Voici quelques sites très bien documentés sur Blake et Mortimer et/ou sur la Machination Voronov en particulier.

- Le site officiel de Blake et Mortimer, hébergé chez Dargaud Éditeur : http://www.dargaud.fr/bm/chrono.htm

- Le monde de Blake et Mortimer : très documenté et maintenu par Boris et Benoît Tudrej ainsi que Carlos J. Moura : http://blake.citeweb.net/

- Le site non officiel de Blake et Mortimer, maintenu par Jean-Luc Martin : http://www.dargaud.fr/cite/cite02/citamate/f_blake.htm

- Un dossier spécial Blake et Mortimer sur comics.simplenet.com : http://comics.simplenet.com/dargaud/bm0.htm

- EPJ Collectors : tout ce que vous voulez savoir sur E. P. Jacobs : http://www.multimania.com/epjcollectors/

- Le site réalisé pour la sortie de l'album sur le site du Figaro Magazine : http://frontix.sdv.fr/blake/edito.html

- Les clins d'yeux de Jacobs, sur le site génial des époux Parrat : http://www.datacomm.ch/%7Eparrat/bd/clin21.html

- Le site de BD Paradisio dans les favoris de Pierre Georis: http://www.bdparadisio.com/albums/voronov/blakar.htm

 

 

Un monument de la BD

Curieuse destinée que celle d'Edgar Pierre Jacobs. Il ne vient à la bande dessinée que par obligation mais n'en signe pas moins l'une des œuvres les plus importantes du genre. Aux côtés de Hergé, de Jacques Martin et de Bob de Moor, il fait partie de ce que l'on appelle communément l'école de Bruxelles.

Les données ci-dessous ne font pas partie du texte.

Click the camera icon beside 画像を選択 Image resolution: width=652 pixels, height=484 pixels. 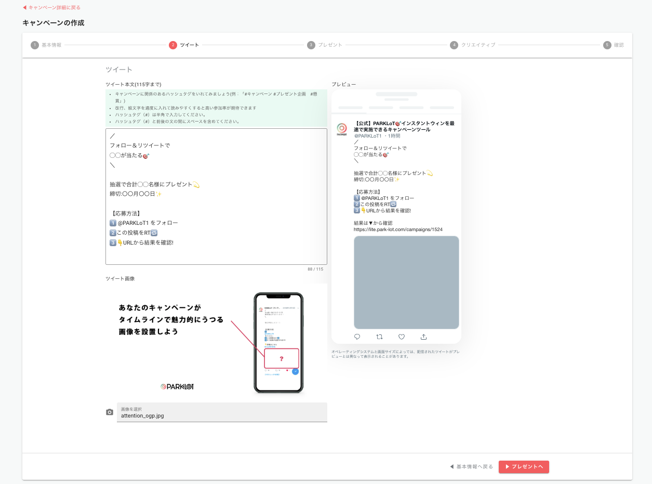pyautogui.click(x=109, y=412)
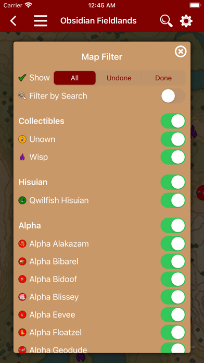The height and width of the screenshot is (363, 204).
Task: Click the green Show checkmark
Action: pos(22,78)
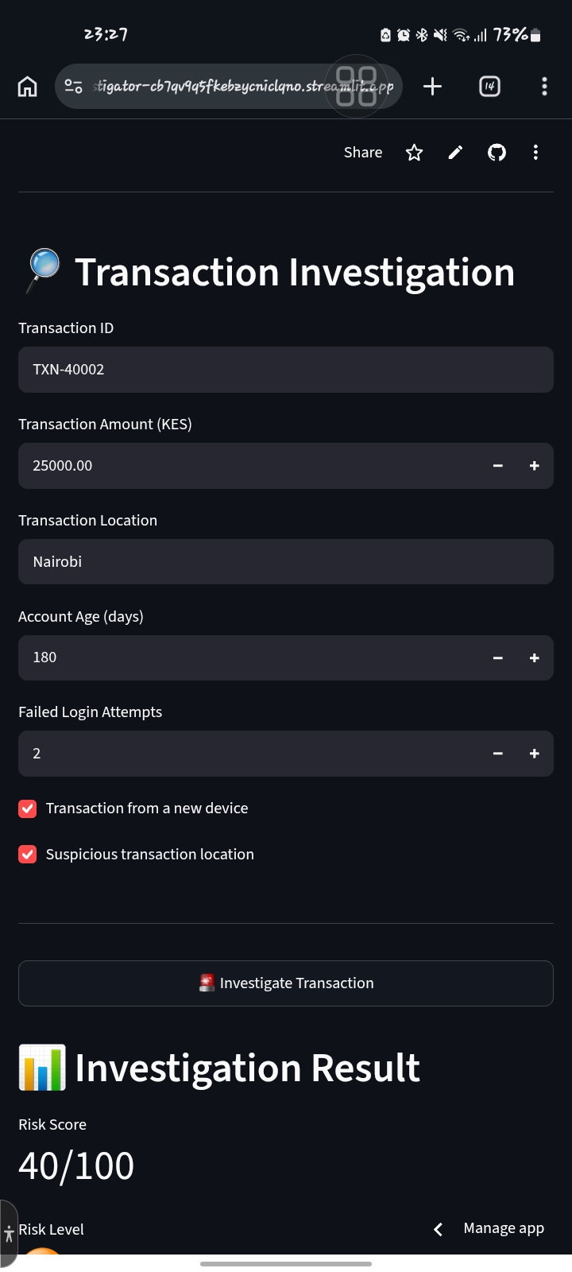Screen dimensions: 572x1272
Task: Click the pencil edit icon
Action: click(455, 153)
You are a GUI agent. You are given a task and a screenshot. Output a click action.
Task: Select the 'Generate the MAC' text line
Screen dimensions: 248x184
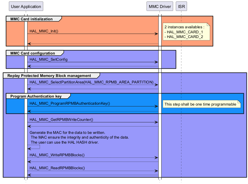[x=67, y=132]
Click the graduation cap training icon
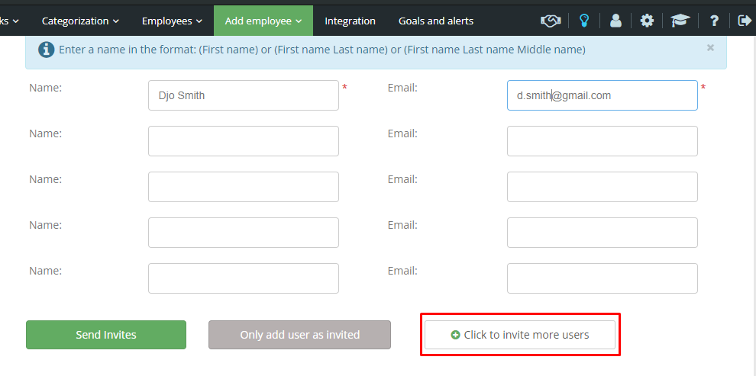The height and width of the screenshot is (376, 756). pos(680,21)
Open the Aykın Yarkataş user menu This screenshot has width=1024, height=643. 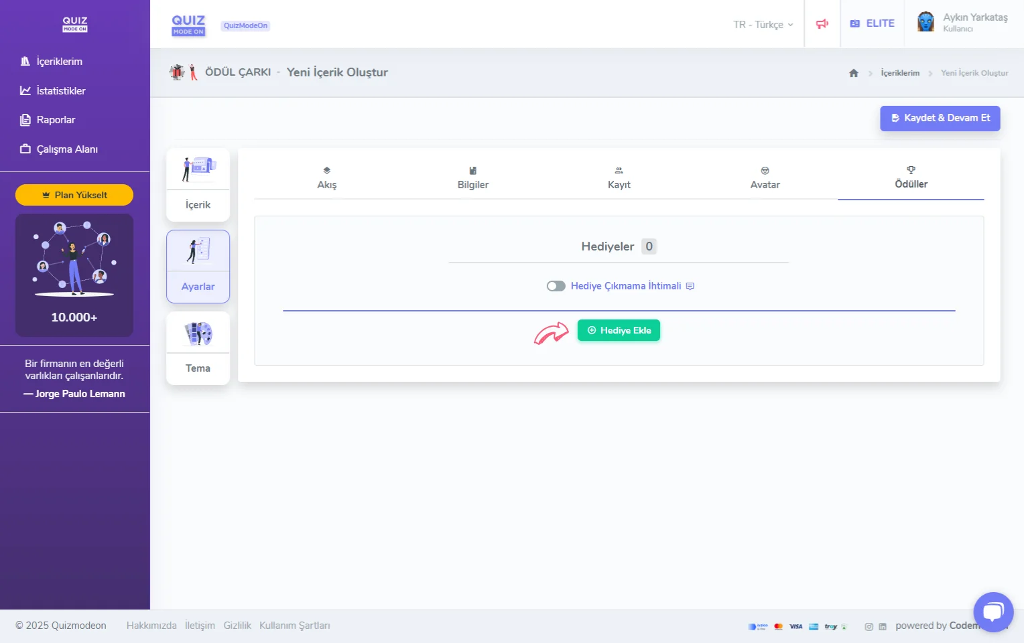tap(974, 22)
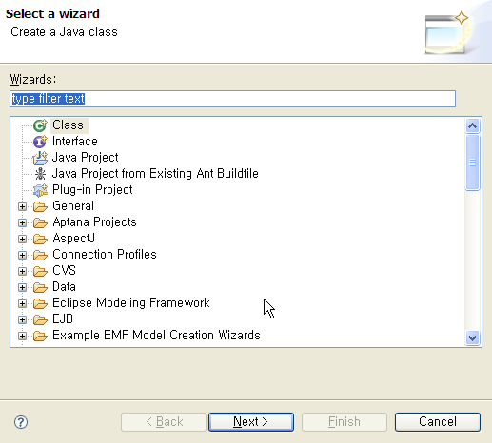Screen dimensions: 492x443
Task: Select the Data folder item
Action: (64, 287)
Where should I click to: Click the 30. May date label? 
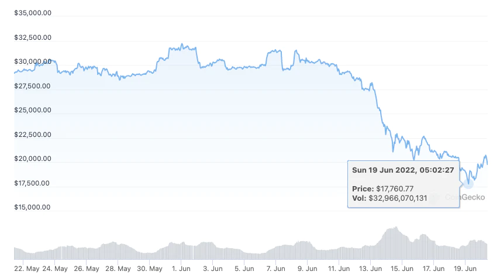pyautogui.click(x=150, y=269)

Né le 30 mars 1904 à Bruxelles, Edgar Pierre Jacobs se passionne très tôt pour le dessin et la musique. Après avoir exercé quelques petits métiers (concepteur de bijoux, retoucheur photo,...), il travaille dans la publicité. Sa passion du théâtre l'emporte d'abord vers les planches pour être figurant au théâtre de la Monnaie à partir de 1921. Il participera ensuite à la grande revue du Casino de Paris au côté de Mistinguett puis sera artiste lyrique jusqu'en 1940 où la guerre stoppera sa carrière de chanteur. Le "baryton du 9e art" donnera dans les travaux graphiques alimentaires. Il rentre comme illustrateur chez Bravo! Pendant deux ans, il illustrera contes, nouvelles et romans jusqu'au jour où on lui demande de dessiner Flash Gordon, la saga américaine dessinée par Alex Raymond ne parvenant plus en Belgique. Quelques semaines plus tard, la censure nazie interdit la série.

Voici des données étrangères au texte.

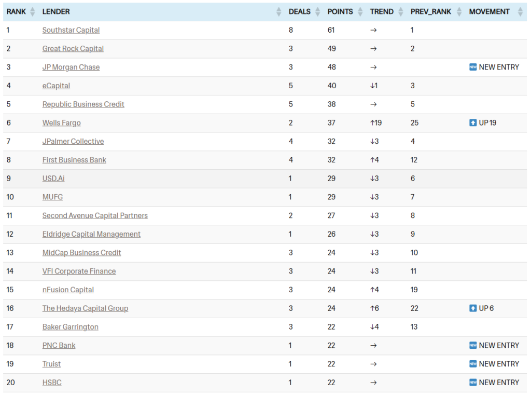Sort using the LENDER column sort arrows
Viewport: 531px width, 395px height.
click(x=278, y=12)
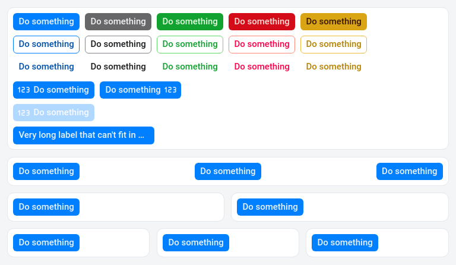Click the 123 icon on the leading-icon button
The height and width of the screenshot is (265, 456).
(24, 90)
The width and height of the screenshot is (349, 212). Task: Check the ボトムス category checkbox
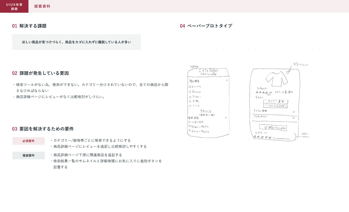tap(190, 92)
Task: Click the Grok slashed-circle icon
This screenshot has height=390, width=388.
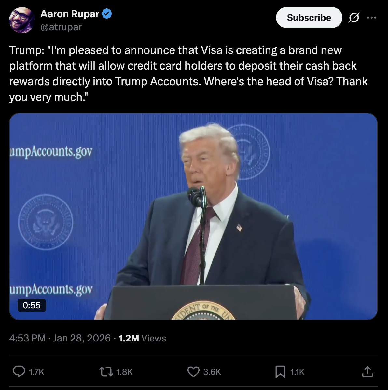Action: (x=354, y=18)
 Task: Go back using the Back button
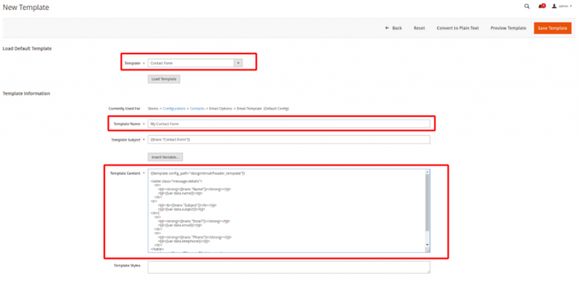click(x=393, y=28)
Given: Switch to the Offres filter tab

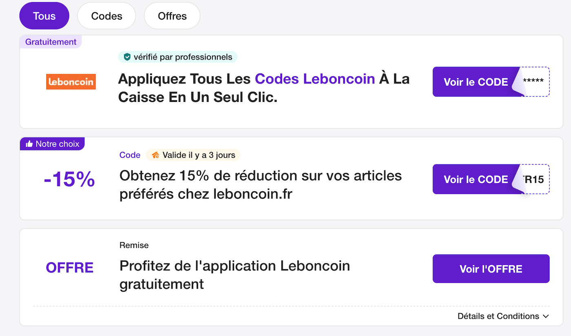Looking at the screenshot, I should 172,16.
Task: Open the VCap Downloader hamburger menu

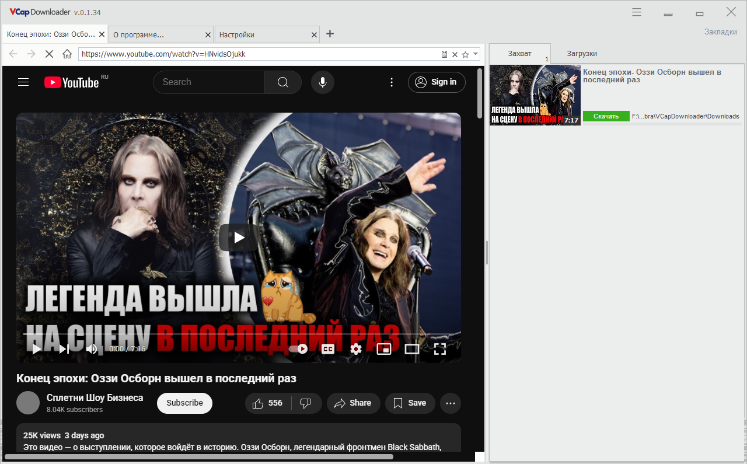Action: 637,12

C'est en 1943 qu'il réalisera son premier album avec le Rayon U. Il collaborera avec Bravo! jusqu'en 1946 mais aussi avec d'autres revues (ABC, Stop, Bimbo et Lutin, ...). Pendant la même période, il rencontre Hergé qui va l'engager à partir de 1944 comme décoriste/coloriste. Il participera à l'élaboration de Tintin au Congo, Tintin en Amérique, Le Sceptre d'Ottokar ainsi que du Lotus Bleu en réalisant corrections, coloriage et remise au format. On le retrouve également, pour des travaux plus en profondeur, au générique du Trésor de Rackham le Rouge, des Sept Boules de cristal et du Temple du Soleil.

En 1946, il fait partie de la première équipe du journal Tintin où il signe le premier épisode de longues aventures de Blake et Mortimer avec Le Secret de l'Espadon. Il abandonne sa collaboration avec Hergé en 1947 pour se consacrer à sa série jusqu'au premier tome des Trois Formules du professeur Sato paru dans Tintin de 1970 à 1972. Puis le silence s'installe pendant neuf ans et s'achève en 1981 avec la parution de ses Mémoires : Un opéra en papier.